If your dog has a favorite food from the grocery store, pet or big box store, keep tabs on how much you have on hand. When storm approaches, shelves empty out. You might be able to find Alpo, but not your pooch’s favorite flavor of Iams select. After a big storm, stores will be closed—where I live, stores were closed for a week and poorly stocked for up to three weeks, and we were well beyond Ike’s Galveston-area landfall in Montgomery County, Texas. Even if we had wanted to drive out of the storm area, we were reluctant to use the gas in our vehicles.
If you feed your pet a prescription dog food from your vet or a specialty food not easily found in grocery stores, it’s even more important to plan ahead. Post-storm, both animals and people yearn to preserve whatever routines we can, and switching kibbles or canned food is not something wise to try during this time.

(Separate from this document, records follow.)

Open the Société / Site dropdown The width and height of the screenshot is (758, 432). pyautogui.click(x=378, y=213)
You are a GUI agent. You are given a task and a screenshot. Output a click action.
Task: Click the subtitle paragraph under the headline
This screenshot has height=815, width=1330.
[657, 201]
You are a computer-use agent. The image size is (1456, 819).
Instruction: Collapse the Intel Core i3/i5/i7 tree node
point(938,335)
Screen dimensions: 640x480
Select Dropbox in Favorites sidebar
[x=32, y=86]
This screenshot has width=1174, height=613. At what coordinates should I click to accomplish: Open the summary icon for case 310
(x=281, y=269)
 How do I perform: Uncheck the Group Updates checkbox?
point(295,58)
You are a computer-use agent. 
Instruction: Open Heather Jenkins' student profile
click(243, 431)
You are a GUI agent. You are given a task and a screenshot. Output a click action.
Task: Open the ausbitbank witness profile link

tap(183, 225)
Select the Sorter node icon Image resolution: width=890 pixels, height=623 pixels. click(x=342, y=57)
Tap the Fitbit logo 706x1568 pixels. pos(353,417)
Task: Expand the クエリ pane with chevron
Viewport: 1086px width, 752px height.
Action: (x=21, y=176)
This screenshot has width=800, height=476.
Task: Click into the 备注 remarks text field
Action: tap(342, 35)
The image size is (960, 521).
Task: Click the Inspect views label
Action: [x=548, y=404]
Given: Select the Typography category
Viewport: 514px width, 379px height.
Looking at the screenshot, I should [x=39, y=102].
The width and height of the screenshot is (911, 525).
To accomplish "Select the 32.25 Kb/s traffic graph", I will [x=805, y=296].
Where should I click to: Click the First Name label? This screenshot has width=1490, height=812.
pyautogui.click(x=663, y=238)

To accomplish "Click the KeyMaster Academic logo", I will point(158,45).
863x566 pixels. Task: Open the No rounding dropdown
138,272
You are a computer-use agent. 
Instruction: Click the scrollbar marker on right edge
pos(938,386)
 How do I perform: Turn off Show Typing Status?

My advice is to keep an extra month's worth of canned and dried food for each pet on hand during hurricane season. Consider how you’ll keep open cans of food cool. We had a generator so our pets didn’t have to worry that the Science Diet canned food would spoil!
Be cautious about the risks of spoiled food. Don’t feed your pet questionable human or pet food. And be alert to the garbage that appears post-storm—-it will be extremely tempting to your pets. After Ike hit Texas and other parts of the nation, many folks had to empty their refrigerators. In our neighborhood, bags of refrigerator garbage lined our normally tidy streets. And because we had no power, dog owners walked their dogs a lot more.
But we had a close run-in with a purloined “snack.” A few days after Ike’s landfall, my husband came back from walking our dogs on their usual route shouting that he needed help with Taco, our 16-pound athletic miniature pinscher. I found him struggling to keep all four of Taco’s feet off the ground by clutching his harness. Taco had a big bird leg in his mouth and was doing his best to swallow it whole. He had picked it up in the dark of early evening (we had no power, so no street lights) and my husband thought he had a stick until he got home and saw gristle and a clawed foot!
I put my hands around Taco’s neck and gripped him firmly enough to feel the butt-end of the leg-bone in his upper throat. By squeezing against Taco’s throat and yanking on the clawed-foot (yuck!) we managed to get the jointed leg bone away from him. We call Taco “Mr. Bitey” because he can be nippy—and you can bet he was pissed that we deprived him of his treat.
How the bird foot—it looked like a rooster or bigger—got on the walking path we’ll never know. Maybe it was a game bird killed in the storm or a hunter’s catch dumped somewhere from a freezer. All we knew is we didn’t have an emergency vet available within a 100-mile radius two days after a major storm made landfall. We made sure to walk the dogs before nightfall after that.